**Document extract**

[BEGIN]

All of the above takes me to the conclusion that saying remains, human remains, skeletal remains and expressions of the like, DO accept mortal remains as a synonym, both poetically and colloquially.

A Double  to you Tezzy.


----------



## parhuzam

;No one is denying that "mortal remains" is not accepted as a synonym. It is a literary term.... You can say " remains  of XX XX (person) and it would be understood as human, skeletal.(semiotic symbol) We are not talking about someone's dirty laundry left in the closet. It is used as reverence to the departed.  It is superfluous to say mortal... for we already know that we are, as is mostly everything around us.
Tezzi's suggestion is perfectly acceptable, but it is not necessary to say "mortal.." to communicate the concept. English usage vies to be simpler....it is one of the reasons it is widely accepted as a means of communication. As the existence of this forum illustrates.
As for the links.... statistics can be used to support any position. There is also a band known as "The Remains."
I still like Tezzi and look forward to her contributions.


----------



## SDLX Master

parhuzam said:


> No one is denying that "mortal remains" is not accepted as a synonym. It is a literary term.... You can say " remains of XX XX (person) and it would be understood as human, skeletal.(semiotic symbol) We are not talking about someone's dirty laundry left in the closet. It is used as reverence to the departed. It is superfluous to say mortal... for we already know that we are, as is mostly everything around us.

[END]

**Dataset content**
[BEGIN]

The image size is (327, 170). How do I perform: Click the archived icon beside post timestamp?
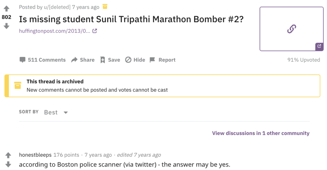[x=105, y=7]
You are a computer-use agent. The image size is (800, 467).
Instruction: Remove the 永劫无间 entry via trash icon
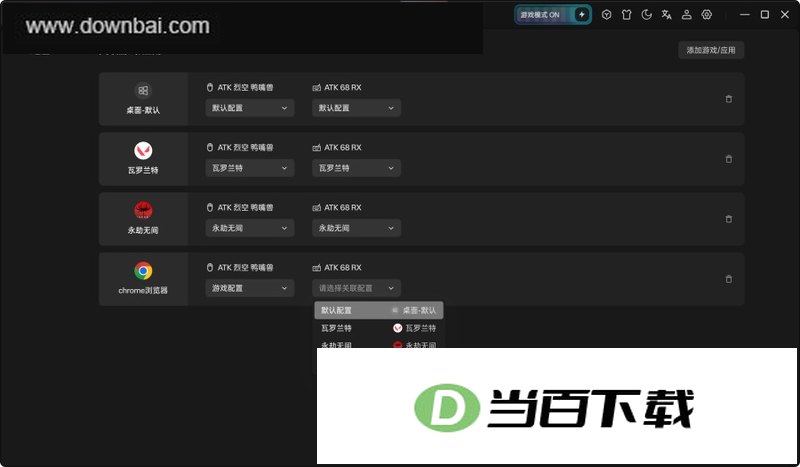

[END]

**Work instructions**
In the forum thread about "mortal remains," which expressions does the first sentence name as ones that accept "mortal remains" as a synonym?

**Complete output**
remains, human remains, skeletal remains